Other organ systems such as the central nervous system or the kidneys can also be damaged in the womb, so that the structure, physiology and ultimately the function of the organs remain permanently altered. A risk factor for this is a pathological metabolic environment, for example as a result of placental insufficiency, which exposes the foetus to a lack of nutrients, or because the mother is overweight. In addition to many ‘good’ hormones that are necessary for physiological control cycles, the increased fatty tissue also produces inflammatory messengers. These can pass via the placenta to the unborn child and cause chronic subacute inflammation. All these factors can impair the maturation of organs and tissues in the long term.

This is how Alejandre-Alcázar likes to explain it to his students: “Like a house, health and resilience must be built on a strong foundation, which is laid in the uterus. But if the house is unstable, it will always be vulnerable. If there is a storm, it is more likely to collapse than a solidly built house with a strong foundation. During a person’s development, various adverse factors can lead to damage and conditions that make them more susceptible to chronic diseases later in life.” The ‘storm’ could then come in the form of stress, malnutrition or overeating, smoking or smog. 

In experimental transgenerational studies with mothers, children and grandchildren as well as in clinical cohorts, including at the German Center for Lung Research (DZL), Alejandre-Alcázar investigates how metabolic risks are passed from one generation to the next. In addition to upbringing and socialization, epigenetics – the way the activity of our genes is influenced by environmental factors – plays a key role. External influences can affect the expression of our genes and thus also determine our genetic profile.
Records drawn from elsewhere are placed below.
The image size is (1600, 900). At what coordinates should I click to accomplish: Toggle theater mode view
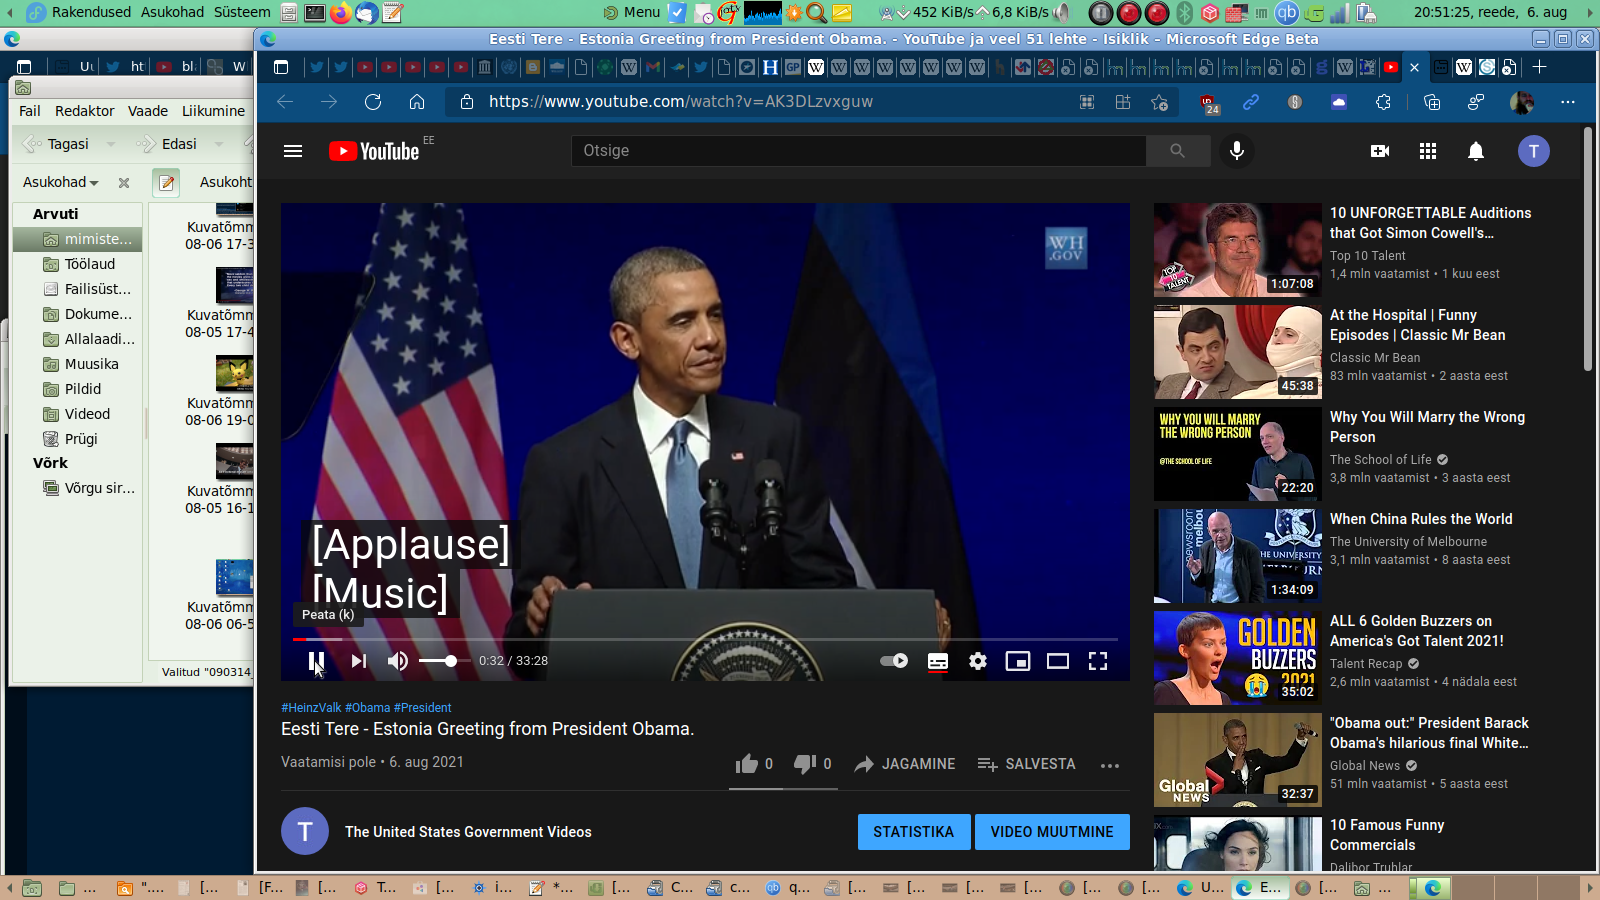pos(1057,661)
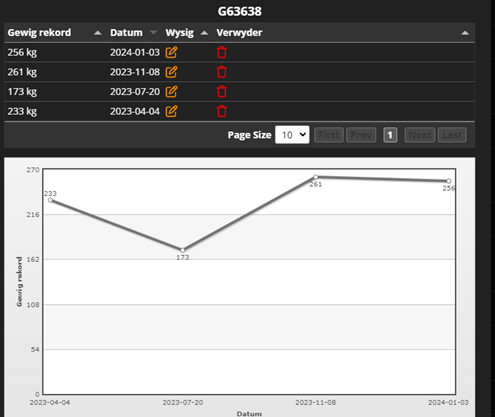Sort using the Wysig column arrow
Screen dimensions: 495x417
204,33
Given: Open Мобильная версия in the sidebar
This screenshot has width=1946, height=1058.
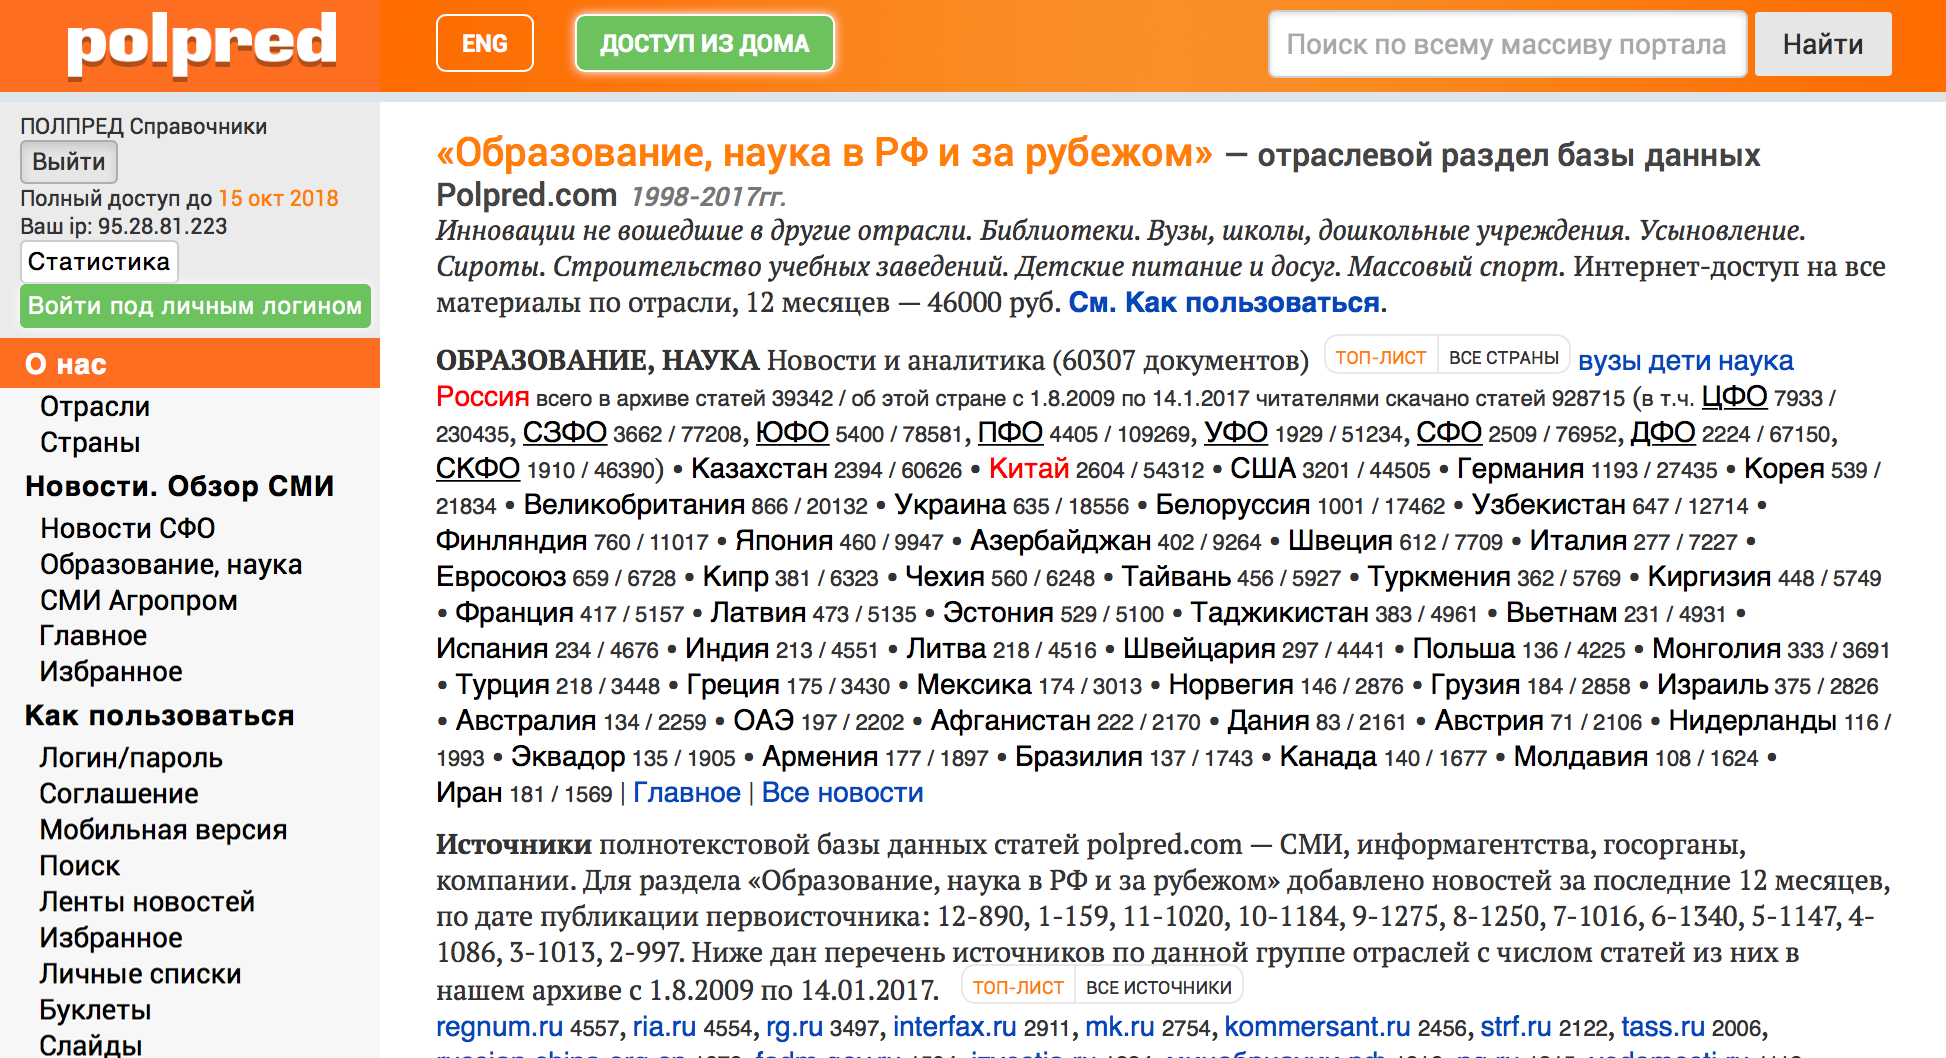Looking at the screenshot, I should (163, 830).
In addition to DNA methylation, another basic mechanism of epigenetics includes histone acetylation – both processes that influence how genetic information is read (or transcribed) during cell division. However, the exact process by which an altered metabolic environment in early development changes the epigenome and the transcriptome throughout life is still unclear. “The most important question is: How is ‘cellular memory’ shaped? What molecular mechanisms are at work when we observe a tendency towards obesity or cardiopulmonary diseases across generations?”

Man in his environment

Although he now spends a lot of time in the laboratory, Alejandre-Alcázar never loses sight of the bigger picture: children developing in their world. He said: “Normal physiology can develop when all organs communicate and interact optimally with one another. But we also have to look at external interactions – with the family and the entire environment.”

However, this environment also includes a food industry that markets products with too much sugar and fat. Therefore, research alone cannot solve the global overweight and obesity problem; political and industry action is also needed. The work of Ruth Hanßen, Tatiana Korotkova and Miguel Alejandre-Alcázar and their colleagues will ideally lead to the development of new therapies for metabolic diseases. That is their contribution to fighting the ‘pandemic of the 21st century’. 
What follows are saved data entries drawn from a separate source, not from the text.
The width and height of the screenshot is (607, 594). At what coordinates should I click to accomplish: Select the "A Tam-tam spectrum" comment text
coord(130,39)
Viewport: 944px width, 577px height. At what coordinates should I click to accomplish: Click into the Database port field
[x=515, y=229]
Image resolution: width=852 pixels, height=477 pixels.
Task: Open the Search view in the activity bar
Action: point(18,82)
Center for Metabolic Research
The newly founded Center brings together researchers from the Faculty of Medicine and the Faculty of Mathematics and Natural Sciences to identify new metabolic regulation principles as biomarkers or targets for therapies for a wide range of diseases. The Center is another flagship project for the university and complements the aging research area established with the CECAD Cluster of Excellence.
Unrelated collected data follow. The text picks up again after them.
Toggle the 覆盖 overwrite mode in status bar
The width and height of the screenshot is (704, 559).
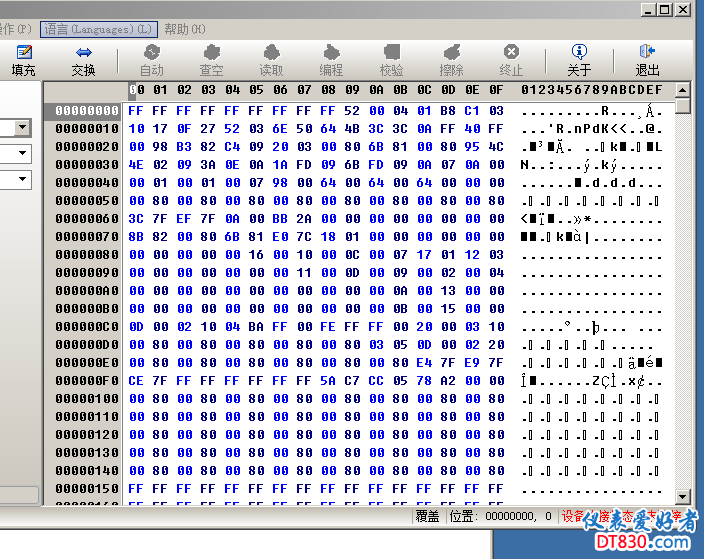(428, 517)
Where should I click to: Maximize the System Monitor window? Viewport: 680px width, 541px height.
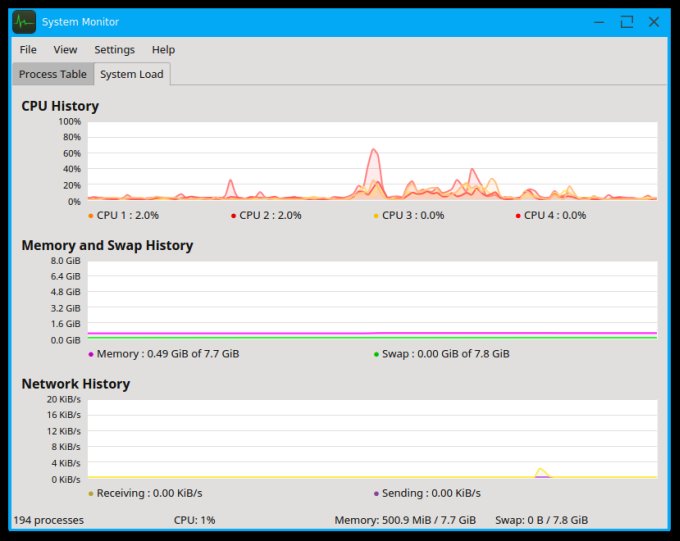coord(627,21)
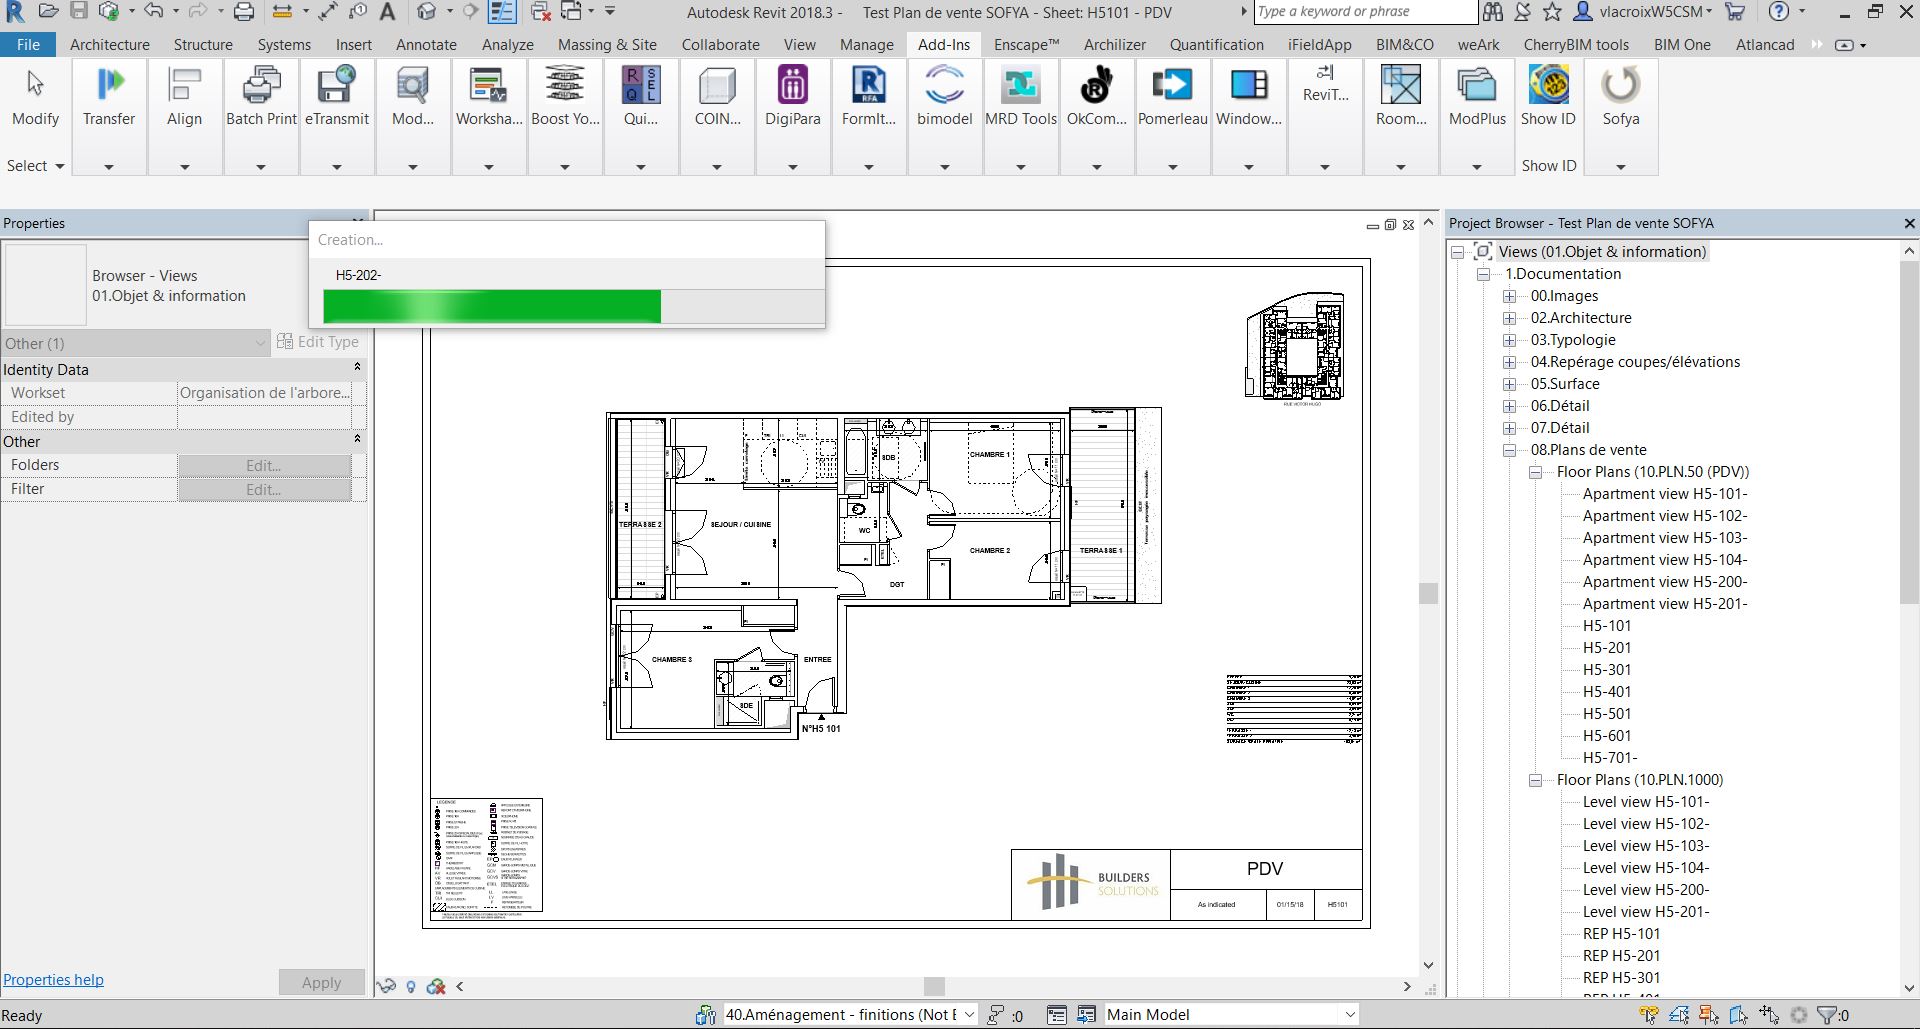Click the Properties help link

click(x=54, y=980)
The new building at Robert-Koch-Straße 10 has a floor area of 3,774 m² and was built in four years at a cost of approximately 83 million euros by University Hospital Cologne and the University’s Faculty of Medicine, with financial support from the federal government and the state of North Rhine-Westphalia. It comprises 38 laboratories, eight seminar and meeting rooms and a two-storey foyer with a café. medfacilities GmbH was responsible for construction management and used the BIM (Building Information Modelling) planning method. BIM provides up-to-date data for the planning, construction and operation of the building using a digital twin.